[Pixel coordinate grounding data]
--------

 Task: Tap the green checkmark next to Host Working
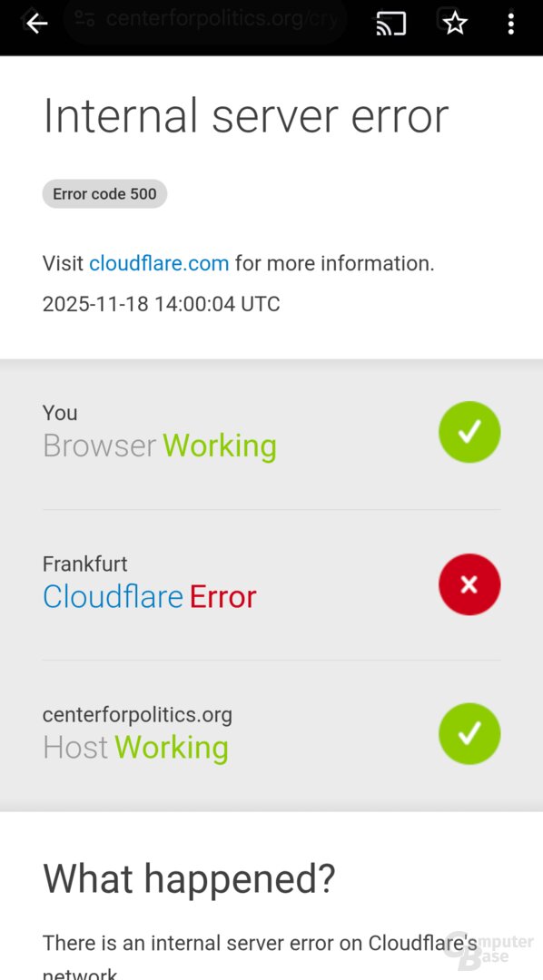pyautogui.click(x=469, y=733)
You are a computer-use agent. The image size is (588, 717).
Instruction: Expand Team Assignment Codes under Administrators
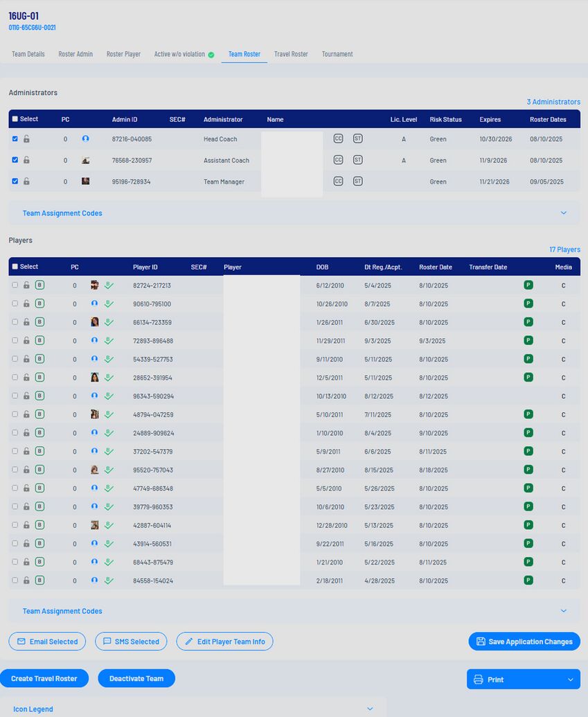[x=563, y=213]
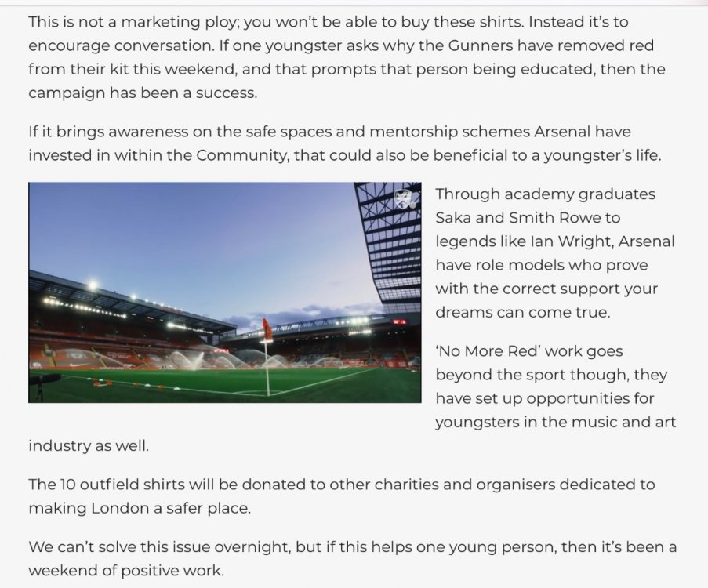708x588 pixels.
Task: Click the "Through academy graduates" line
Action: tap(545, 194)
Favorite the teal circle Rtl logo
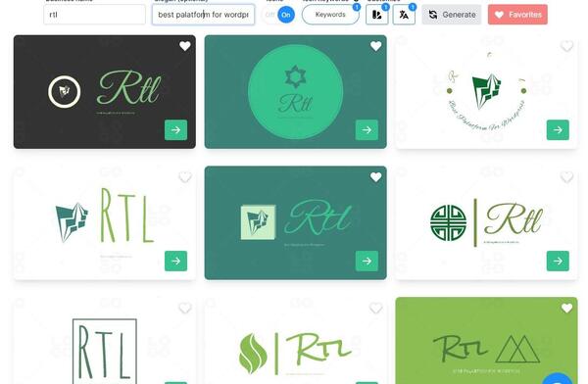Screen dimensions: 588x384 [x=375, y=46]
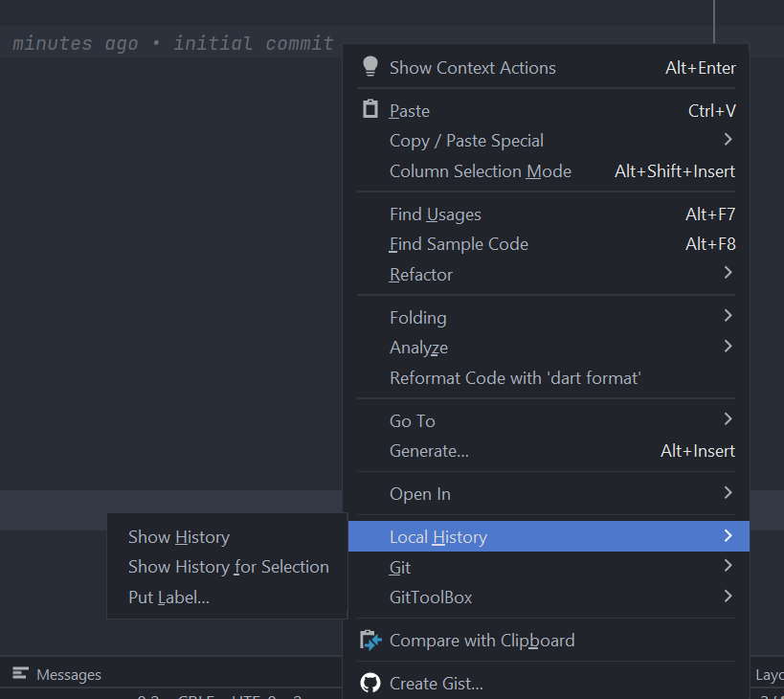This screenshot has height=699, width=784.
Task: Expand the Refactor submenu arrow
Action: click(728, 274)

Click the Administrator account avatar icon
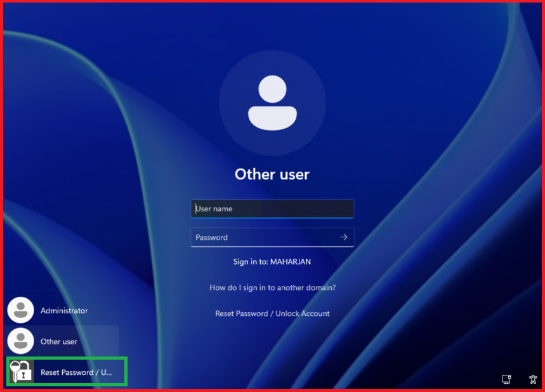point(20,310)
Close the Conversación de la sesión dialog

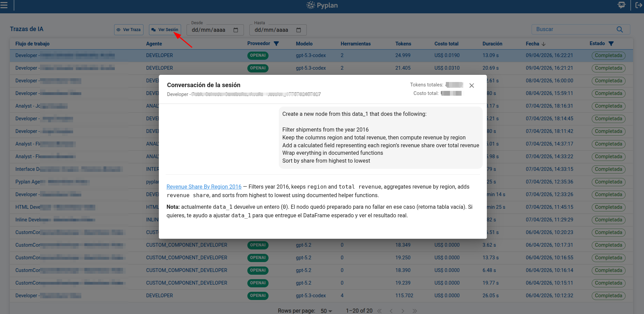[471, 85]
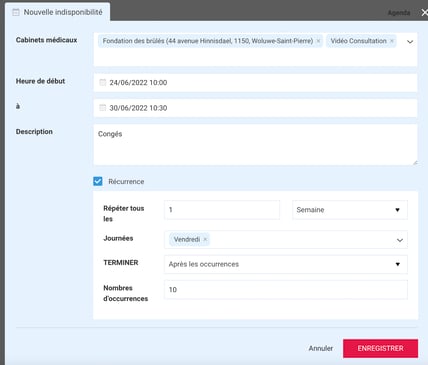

--------

(Aim of the task): Set down the lines from the one containing "Favorite the teal circle Rtl logo" through the last line of the records above, both included, exactly as they appear and with no other text. Pictures should not be set down.

(Exercise output):
Favorite the teal circle Rtl logo
Screen dimensions: 588x384 [x=375, y=46]
This screenshot has height=699, width=784.
Task: Expand the Refactor submenu arrow
Action: click(728, 274)

Click the Administrator account avatar icon
point(20,310)
Close the Conversación de la sesión dialog

[471, 85]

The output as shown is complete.